(ABOUT THIS EXERCISE):
Continue the forum thread below about whether classical music is merely relaxing, starting after its final line.

(TEXT PROVIDED):
━━━━━━━━━━

Sure, but I'm only arguing that this manner in which they experience the music makes them think of it as 'merely' relaxing - not that they don't have the right to do so. It's their own loss after all. But I think that many of these people that we're talking about - those who aren't really interested - know very little about classical music anyway. They only play music of a certain kind in shopping malls. I doubt that these people would say that classical music is relaxing if they were exposed to some *Elektra* or *Le Sacre du Printemps* in the elevator. As it is many of them probably don't even know that such music exists.


----------



## purple99 (Apr 8, 2008)

I live in an inner London neighbourhood with the usual problems -- unemployment, poor housing, bad schools, illegal drug sales/consumption, gun crime etc. At the local underground station they always play classical music. The manager claims it has a calming effect. I don’t see anything wrong with that. Indeed, there’s a certain attraction in exposing local criminals to more classical music, say compulsory ballet. Why not get the local crack boys up on their toes, ideally wearing pink leotards? They’d find it more humilating than a chain gang and a few, just a few, might swap careers.


----------



## Elgarian (Jul 30, 2008)

jhar26 said:


> Sure, but I'm only arguing that this manner in which they experience the music makes them think of it as 'merely' relaxing - not that they don't have the right to do so.


Just want to confirm that I was aware of the spirit in which you were saying it. I wasn't actually arguing the point, just thinking aloud really. One of those "How do I know what I think till I see what I say?" affairs.

I think you've hit the point when you speak of those who are 'not really interested'. That's the difference, isn't it? It's a matter of whether the music is there just to fill a silent space pleasantly, or whether it's an urgent, vital presence (and even the gentlest of classical music can be an urgent, vital presence, don't you think?)


----------



## Weston (Jul 11, 2008)

━━━━━━━━━━

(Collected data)
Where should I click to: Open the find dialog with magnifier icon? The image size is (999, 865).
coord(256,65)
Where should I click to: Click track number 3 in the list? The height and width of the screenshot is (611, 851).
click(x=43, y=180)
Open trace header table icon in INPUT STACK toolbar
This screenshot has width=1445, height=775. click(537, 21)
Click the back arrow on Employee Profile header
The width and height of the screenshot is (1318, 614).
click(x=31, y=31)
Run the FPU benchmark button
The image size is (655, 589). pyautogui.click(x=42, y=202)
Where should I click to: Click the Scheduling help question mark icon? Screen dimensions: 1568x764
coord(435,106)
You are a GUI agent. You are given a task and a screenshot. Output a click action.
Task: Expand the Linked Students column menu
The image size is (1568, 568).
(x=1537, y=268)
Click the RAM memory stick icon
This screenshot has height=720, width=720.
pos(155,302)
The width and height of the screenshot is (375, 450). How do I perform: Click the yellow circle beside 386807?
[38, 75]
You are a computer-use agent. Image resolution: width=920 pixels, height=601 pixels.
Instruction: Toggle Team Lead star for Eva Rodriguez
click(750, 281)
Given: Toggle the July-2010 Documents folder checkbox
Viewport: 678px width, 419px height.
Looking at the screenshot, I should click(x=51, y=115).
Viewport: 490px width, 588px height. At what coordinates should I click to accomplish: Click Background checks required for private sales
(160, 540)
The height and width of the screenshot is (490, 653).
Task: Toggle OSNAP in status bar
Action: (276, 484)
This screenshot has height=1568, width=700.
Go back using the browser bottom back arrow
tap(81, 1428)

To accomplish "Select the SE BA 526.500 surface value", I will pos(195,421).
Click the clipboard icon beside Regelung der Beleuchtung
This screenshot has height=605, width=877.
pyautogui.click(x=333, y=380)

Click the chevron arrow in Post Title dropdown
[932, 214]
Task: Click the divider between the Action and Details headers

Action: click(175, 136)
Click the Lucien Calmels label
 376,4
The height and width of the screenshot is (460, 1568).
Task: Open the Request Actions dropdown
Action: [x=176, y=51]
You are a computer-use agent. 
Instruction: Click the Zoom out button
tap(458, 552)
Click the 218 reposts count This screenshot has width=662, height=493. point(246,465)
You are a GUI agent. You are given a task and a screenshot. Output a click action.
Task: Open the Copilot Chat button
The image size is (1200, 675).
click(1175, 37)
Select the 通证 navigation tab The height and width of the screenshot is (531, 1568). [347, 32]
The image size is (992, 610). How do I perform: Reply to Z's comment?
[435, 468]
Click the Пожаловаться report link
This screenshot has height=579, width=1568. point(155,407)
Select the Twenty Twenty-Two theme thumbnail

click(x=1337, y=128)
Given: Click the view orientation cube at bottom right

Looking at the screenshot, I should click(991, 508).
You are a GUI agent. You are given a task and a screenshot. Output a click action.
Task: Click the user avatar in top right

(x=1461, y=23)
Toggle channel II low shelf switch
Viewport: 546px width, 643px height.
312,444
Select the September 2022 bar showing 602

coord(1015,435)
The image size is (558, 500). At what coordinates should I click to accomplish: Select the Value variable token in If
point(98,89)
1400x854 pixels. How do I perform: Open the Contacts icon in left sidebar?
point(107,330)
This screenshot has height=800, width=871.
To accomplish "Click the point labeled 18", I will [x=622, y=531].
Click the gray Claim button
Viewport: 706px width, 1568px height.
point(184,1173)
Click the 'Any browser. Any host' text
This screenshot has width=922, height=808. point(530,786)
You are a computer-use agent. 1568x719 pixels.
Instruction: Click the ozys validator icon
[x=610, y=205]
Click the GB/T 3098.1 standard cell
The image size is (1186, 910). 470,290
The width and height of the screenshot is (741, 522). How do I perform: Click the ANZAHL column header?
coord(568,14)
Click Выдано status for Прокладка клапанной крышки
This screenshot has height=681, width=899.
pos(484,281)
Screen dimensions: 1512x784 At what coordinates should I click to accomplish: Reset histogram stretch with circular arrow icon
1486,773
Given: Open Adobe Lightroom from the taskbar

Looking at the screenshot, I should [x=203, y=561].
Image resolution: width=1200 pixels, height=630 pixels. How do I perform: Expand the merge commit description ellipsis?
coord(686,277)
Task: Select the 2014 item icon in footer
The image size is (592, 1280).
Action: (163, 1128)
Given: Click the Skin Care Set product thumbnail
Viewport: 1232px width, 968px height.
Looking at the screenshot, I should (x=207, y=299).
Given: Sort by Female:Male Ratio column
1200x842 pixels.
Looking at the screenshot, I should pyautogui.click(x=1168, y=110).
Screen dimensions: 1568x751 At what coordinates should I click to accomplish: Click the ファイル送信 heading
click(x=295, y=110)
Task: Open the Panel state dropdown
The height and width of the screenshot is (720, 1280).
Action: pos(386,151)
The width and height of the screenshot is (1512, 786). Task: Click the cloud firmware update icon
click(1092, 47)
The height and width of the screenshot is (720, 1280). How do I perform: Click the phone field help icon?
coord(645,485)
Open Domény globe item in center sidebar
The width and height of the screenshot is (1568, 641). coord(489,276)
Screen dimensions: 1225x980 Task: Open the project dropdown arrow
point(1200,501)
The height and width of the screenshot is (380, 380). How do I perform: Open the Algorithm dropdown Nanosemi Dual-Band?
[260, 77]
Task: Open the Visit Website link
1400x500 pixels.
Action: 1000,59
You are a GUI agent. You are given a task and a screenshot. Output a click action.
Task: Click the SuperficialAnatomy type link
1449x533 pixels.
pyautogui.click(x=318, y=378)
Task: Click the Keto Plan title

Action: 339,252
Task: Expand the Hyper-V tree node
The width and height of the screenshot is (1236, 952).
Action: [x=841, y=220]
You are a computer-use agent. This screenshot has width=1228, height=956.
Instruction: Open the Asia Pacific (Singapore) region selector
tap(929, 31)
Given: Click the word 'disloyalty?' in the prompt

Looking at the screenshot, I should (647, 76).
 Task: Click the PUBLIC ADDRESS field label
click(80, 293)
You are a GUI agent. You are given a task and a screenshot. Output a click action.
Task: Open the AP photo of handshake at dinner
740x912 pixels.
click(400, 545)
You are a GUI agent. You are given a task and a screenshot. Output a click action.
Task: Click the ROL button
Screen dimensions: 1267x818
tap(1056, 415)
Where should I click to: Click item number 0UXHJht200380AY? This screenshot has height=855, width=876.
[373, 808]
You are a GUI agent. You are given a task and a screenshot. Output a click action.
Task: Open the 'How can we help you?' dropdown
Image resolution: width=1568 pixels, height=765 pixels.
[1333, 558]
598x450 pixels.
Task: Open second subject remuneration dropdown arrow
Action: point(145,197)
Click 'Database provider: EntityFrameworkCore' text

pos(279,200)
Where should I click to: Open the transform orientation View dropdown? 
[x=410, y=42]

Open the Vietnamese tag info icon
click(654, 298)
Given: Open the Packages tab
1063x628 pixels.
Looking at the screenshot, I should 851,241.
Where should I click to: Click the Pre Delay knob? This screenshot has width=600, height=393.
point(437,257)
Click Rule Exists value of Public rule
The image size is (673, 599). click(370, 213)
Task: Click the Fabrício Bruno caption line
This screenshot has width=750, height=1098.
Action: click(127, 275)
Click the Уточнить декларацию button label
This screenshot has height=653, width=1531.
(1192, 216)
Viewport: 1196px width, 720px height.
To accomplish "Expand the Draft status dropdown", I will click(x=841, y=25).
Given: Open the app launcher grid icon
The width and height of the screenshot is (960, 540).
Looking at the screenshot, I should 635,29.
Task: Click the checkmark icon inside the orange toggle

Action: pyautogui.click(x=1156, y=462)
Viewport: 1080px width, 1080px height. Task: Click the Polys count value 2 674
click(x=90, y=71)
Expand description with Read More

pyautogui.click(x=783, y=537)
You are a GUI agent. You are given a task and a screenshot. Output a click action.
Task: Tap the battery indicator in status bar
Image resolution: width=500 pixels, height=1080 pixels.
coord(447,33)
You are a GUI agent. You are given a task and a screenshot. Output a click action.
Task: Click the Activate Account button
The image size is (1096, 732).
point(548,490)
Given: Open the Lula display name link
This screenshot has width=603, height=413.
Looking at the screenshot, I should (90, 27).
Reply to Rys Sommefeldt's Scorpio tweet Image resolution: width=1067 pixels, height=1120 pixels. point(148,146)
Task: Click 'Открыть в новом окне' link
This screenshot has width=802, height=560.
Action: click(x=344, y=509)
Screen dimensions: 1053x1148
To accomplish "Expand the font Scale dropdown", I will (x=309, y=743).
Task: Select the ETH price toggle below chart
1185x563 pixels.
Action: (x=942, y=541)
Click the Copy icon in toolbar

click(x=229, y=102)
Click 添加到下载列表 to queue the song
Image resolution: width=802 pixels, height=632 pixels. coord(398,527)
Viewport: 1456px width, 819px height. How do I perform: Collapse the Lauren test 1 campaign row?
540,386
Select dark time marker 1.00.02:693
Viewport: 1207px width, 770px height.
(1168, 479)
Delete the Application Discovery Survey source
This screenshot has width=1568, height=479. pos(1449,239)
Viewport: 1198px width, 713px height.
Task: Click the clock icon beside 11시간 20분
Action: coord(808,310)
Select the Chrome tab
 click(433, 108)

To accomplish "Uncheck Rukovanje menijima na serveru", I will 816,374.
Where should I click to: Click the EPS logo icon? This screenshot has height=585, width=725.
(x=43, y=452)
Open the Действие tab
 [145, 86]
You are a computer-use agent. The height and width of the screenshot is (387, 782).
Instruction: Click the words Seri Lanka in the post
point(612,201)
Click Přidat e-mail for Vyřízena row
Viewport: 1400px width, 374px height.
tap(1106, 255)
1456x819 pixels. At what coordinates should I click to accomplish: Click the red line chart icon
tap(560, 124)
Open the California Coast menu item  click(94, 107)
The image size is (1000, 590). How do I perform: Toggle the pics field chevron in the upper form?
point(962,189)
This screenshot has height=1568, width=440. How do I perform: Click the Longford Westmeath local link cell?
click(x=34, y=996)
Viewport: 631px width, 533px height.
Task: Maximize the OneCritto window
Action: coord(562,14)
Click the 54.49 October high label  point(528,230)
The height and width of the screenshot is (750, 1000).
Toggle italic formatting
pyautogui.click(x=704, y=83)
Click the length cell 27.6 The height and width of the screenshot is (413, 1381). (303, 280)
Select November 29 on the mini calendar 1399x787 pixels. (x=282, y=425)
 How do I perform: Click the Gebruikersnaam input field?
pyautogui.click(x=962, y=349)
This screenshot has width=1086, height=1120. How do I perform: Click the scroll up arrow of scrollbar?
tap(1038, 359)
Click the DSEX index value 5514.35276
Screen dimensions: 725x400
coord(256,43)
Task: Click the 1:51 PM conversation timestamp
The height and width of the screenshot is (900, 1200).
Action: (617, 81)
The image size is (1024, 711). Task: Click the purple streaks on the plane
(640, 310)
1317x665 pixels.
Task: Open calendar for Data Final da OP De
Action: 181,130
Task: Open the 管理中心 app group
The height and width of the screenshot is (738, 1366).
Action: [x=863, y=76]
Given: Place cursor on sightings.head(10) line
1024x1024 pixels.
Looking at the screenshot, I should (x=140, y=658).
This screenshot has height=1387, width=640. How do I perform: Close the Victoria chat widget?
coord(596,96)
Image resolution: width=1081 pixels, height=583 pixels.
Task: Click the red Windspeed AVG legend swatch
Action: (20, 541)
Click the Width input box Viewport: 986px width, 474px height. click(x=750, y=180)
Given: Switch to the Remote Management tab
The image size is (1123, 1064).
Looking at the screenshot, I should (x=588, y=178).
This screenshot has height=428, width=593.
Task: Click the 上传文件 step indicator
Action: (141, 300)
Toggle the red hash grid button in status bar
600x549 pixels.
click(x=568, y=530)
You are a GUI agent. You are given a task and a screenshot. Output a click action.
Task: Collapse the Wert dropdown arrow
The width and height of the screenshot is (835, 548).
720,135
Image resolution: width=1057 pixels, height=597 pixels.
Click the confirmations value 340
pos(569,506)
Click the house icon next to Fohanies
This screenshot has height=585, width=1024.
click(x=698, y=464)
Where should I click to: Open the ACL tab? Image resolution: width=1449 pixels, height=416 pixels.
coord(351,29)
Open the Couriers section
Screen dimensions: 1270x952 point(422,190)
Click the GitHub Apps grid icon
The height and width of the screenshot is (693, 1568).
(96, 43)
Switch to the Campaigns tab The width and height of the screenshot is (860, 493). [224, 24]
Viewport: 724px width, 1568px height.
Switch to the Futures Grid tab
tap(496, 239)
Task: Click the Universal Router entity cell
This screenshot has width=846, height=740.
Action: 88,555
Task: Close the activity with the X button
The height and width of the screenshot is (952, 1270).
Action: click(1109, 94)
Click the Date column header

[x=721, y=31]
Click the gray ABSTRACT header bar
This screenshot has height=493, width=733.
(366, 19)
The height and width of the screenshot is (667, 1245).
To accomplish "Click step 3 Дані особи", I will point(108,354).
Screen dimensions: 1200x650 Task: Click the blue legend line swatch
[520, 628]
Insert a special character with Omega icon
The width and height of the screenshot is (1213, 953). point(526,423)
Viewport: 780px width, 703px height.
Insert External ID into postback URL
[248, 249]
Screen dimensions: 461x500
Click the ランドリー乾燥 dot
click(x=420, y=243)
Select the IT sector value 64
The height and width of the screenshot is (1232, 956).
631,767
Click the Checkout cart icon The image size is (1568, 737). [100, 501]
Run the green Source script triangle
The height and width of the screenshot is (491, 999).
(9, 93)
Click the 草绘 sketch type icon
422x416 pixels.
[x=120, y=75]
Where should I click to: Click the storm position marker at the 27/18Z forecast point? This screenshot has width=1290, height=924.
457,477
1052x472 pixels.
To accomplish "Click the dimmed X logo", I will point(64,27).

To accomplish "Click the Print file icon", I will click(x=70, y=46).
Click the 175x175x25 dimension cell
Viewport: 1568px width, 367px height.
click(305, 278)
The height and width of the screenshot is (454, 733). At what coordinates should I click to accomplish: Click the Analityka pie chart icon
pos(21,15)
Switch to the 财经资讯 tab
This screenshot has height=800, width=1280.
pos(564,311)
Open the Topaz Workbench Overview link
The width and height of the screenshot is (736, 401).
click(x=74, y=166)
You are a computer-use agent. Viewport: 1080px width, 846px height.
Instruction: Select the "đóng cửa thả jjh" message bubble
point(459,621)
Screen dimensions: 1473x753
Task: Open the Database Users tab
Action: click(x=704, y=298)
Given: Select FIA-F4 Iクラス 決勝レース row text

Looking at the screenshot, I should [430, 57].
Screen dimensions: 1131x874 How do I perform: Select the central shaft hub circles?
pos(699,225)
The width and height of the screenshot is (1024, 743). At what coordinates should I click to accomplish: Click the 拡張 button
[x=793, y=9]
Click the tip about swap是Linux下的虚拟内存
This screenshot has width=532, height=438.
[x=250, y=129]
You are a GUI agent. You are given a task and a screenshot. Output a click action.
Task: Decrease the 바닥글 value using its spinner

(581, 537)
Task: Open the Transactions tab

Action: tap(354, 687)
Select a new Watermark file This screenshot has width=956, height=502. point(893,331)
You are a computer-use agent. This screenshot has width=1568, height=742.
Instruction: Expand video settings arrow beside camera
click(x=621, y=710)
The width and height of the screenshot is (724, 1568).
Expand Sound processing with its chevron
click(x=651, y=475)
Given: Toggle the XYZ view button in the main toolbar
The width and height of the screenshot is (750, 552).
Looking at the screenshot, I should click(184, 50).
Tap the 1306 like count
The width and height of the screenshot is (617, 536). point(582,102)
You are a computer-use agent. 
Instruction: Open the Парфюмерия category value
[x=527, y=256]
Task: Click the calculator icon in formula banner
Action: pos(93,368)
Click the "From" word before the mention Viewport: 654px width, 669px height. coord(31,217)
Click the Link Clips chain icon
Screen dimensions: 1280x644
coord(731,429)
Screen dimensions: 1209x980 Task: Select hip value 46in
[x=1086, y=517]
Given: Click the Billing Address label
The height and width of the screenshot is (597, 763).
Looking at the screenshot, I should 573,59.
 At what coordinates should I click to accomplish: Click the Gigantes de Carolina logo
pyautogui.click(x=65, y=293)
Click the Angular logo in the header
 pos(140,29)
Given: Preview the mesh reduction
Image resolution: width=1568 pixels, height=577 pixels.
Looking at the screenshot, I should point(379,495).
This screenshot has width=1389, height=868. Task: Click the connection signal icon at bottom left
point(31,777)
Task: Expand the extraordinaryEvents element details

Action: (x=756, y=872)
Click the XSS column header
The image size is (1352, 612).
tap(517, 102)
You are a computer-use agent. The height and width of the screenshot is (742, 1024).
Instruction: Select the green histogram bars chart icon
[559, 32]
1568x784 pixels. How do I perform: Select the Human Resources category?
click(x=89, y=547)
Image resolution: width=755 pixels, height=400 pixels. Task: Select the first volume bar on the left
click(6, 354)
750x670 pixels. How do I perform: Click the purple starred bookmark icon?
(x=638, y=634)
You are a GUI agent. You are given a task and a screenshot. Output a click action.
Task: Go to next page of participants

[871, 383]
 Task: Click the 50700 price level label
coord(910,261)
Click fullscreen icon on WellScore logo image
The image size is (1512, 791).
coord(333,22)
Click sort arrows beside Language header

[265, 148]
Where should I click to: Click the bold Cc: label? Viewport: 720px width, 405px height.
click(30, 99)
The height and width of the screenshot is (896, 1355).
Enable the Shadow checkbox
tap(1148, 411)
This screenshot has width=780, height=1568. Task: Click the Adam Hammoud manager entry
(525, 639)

━━━━━━━━━━

(RESPONSE BOX):
Due only to a difference in recording preferences, I think classical might be considered more relaxing than say a hard rock or even a pop recording. You might play both at the same volume, but the hard rock is compressed and probably uses the entire frequency spectrum throughout almost 100% of its length, but the classical recording may have a lot more contrasts and subtleties and may seem more subdued at least part of the time.

Or to use a metaphor - a fine oil pastel may have fantastic contrasts and drama within its own context, but however great or even disturbing it is, it will be out-garished (if that's a word) by a black light poster if the two were hanging side by side.

So I guess I'm trying to say - anyone finding classical always more relaxing is taking it out of context.


----------



## Ciel_Rouge (May 16, 2008)

In mass culture everything has to be dumbed down, regardless whether books, music or visual arts. For some people, going to a mall is a kind of a ritual (something performed regularly in a specific way at a specific time) and putting classical in there is another occasion for me to have a laugh at the superficial "plastic mass culture" and what kind of damage it can do to the perception of real art.

In my view the basic mistake here is the misconception spread by the "media" that ALL of classical is "soft". It isn't, by all means none of it is. It is neither soft in sound nor in substance. The pieces closest to "relaxation" will HYPNOTIZE you. The pieces closer to "stimulation" will ROCK YOUR PATHETIC LITTLE WORLD. That's how it works - to my mind.

Making classical music into something you "use" like a toothbrush by publishing records like "Bedside Classical" or "Classical to Make You Relax" or "Classical for a Romantic Dinner" is just wrong and most derogatory. Again - dumbing everything down. That is NOT what classical is about.


----------



## nefigah (Aug 23, 2008)

It's really quite simple, in my opinion. Nowadays, music is "by default" only supposed to serve some auxiliary purpose: perhaps as accompaniment to some sociopolitical message, or to dance to, or even just "pleasant background noise."

When you share that view of music, you aren't going to concentrate on what you're hearing--you aren't going to just *listen* to it. Perhaps it's on the radio in the store/in the car or background music in a film. Usually people make the "relaxing" comment about orchestral music, and when you aren't actually *listening* to orchestral music, you are only going to judge it superficially. "It doesn't have a mirror-shattering bass beat, a blaring distorted electric guitar, or provocative lyrics... must be relaxing!" Because you see, those are the things that don't require attention to notice--they reach out and force you to notice whether you want to or not, which is not a relaxing experience.

As has been stated earlier in the thread, that's not the worst thing in the world. But it is missing the point


----------



## Mark Harwood (Mar 5, 2007)

Here's another angle. 
http://www.sciencedaily.com/releases/2008/11/081111182904.htm


----------



## World Violist (May 31, 2007)

What was the purpose of the composer??? I mean, if it's Debussy's Prelude to the Afternoon of a Fawn... then it's calming. But Sibelius' Tapiola or Mahler's Second, anything but. That's my short and quick response...


----------



## Weston (Jul 11, 2008)

Mark Harwood said:


> Here's another angle.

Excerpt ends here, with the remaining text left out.